HYPOTHESIS TESTING: CONFIDENCE INTERVALS, T-TESTS, ANOVAS, AND REGRESSION

HYPOTHESIS TESTING: CONFIDENCE INTERVALS, T-TESTS, ANOVAS, AND REGRESSION HYPOTHESIS TESTING: CONFIDENCE INTERVALS, T-TESTS, ANOVAS, AND REGRESSION HOD 2990 10 November 2010 Lecture Background This is a lightning speed summary of introductory statistical methods for senior undergraduate

More information

Indices of Model Fit STRUCTURAL EQUATION MODELING 2013

Indices of Model Fit STRUCTURAL EQUATION MODELING 2013 Indices of Model Fit STRUCTURAL EQUATION MODELING 2013 Indices of Model Fit A recommended minimal set of fit indices that should be reported and interpreted when reporting the results of SEM analyses:

More information

One-Way Analysis of Variance

One-Way Analysis of Variance One-Way Analysis of Variance Note: Much of the math here is tedious but straightforward.
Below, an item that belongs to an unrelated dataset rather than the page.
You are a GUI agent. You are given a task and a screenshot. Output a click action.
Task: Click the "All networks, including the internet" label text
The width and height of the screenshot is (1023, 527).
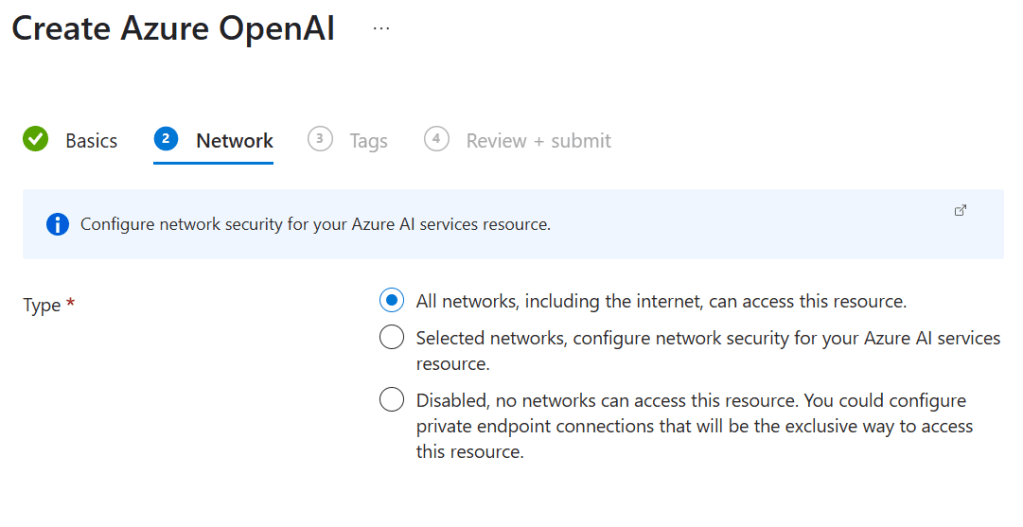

We ll skim over it in class but you should be sure to ask questions if you don t understand it. I. Overview A. We

More information

5. Linear Regression

5. Linear Regression 5. Linear Regression Outline.................................................................... 2 Simple linear regression 3 Linear model............................................................. 4

More information

Session 7 Bivariate Data and Analysis

Session 7 Bivariate Data and Analysis Session 7 Bivariate Data and Analysis Key Terms for This Session Previously Introduced mean standard deviation New in This Session association bivariate analysis contingency table co-variation least squares

More information

Module 5: Multiple Regression Analysis

Module 5: Multiple Regression Analysis Using Statistical Data Using to Make Statistical Decisions: Data Multiple to Make Regression Decisions Analysis Page 1 Module 5: Multiple Regression Analysis Tom Ilvento, University of Delaware, College

More information

2. Simple Linear Regression

2. Simple Linear Regression Research methods - II 3 2. Simple Linear Regression Simple linear regression is a technique in parametric statistics that is commonly used for analyzing mean response of a variable Y which changes according

More information

Two-sample hypothesis testing, II 9.07 3/16/2004

Two-sample hypothesis testing, II 9.07 3/16/2004 Two-sample hypothesis testing, II 9.07 3/16/004 Small sample tests for the difference between two independent means For two-sample tests of the difference in mean, things get a little confusing, here,

More information

Example: Boats and Manatees

Example: Boats and Manatees Figure 9-6 Example: Boats and Manatees Slide 1 Given the sample data in Table 9-1, find the value of the linear correlation coefficient r, then refer to Table A-6 to determine whether there is a significant

More information

Elements of statistics (MATH0487-1)

Elements of statistics (MATH0487-1) Elements of statistics (MATH0487-1) Prof. Dr. Dr. K. Van Steen University of Liège, Belgium December 10, 2012 Introduction to Statistics Basic Probability Revisited Sampling Exploratory Data Analysis -

More information

Part 1 Expressions, Equations, and Inequalities: Simplifying and Solving

Part 1 Expressions, Equations, and Inequalities: Simplifying and Solving Section 7 Algebraic Manipulations and Solving Part 1 Expressions, Equations, and Inequalities: Simplifying and Solving Before launching into the mathematics, let s take a moment to talk about the words

More information

I L L I N O I S UNIVERSITY OF ILLINOIS AT URBANA-CHAMPAIGN

I L L I N O I S UNIVERSITY OF ILLINOIS AT URBANA-CHAMPAIGN Beckman HLM Reading Group: Questions, Answers and Examples Carolyn J. Anderson Department of Educational Psychology I L L I N O I S UNIVERSITY OF ILLINOIS AT URBANA-CHAMPAIGN Linear Algebra Slide 1 of

More information

Overview Classes. 12-3 Logistic regression (5) 19-3 Building and applying logistic regression (6) 26-3 Generalizations of logistic regression (7)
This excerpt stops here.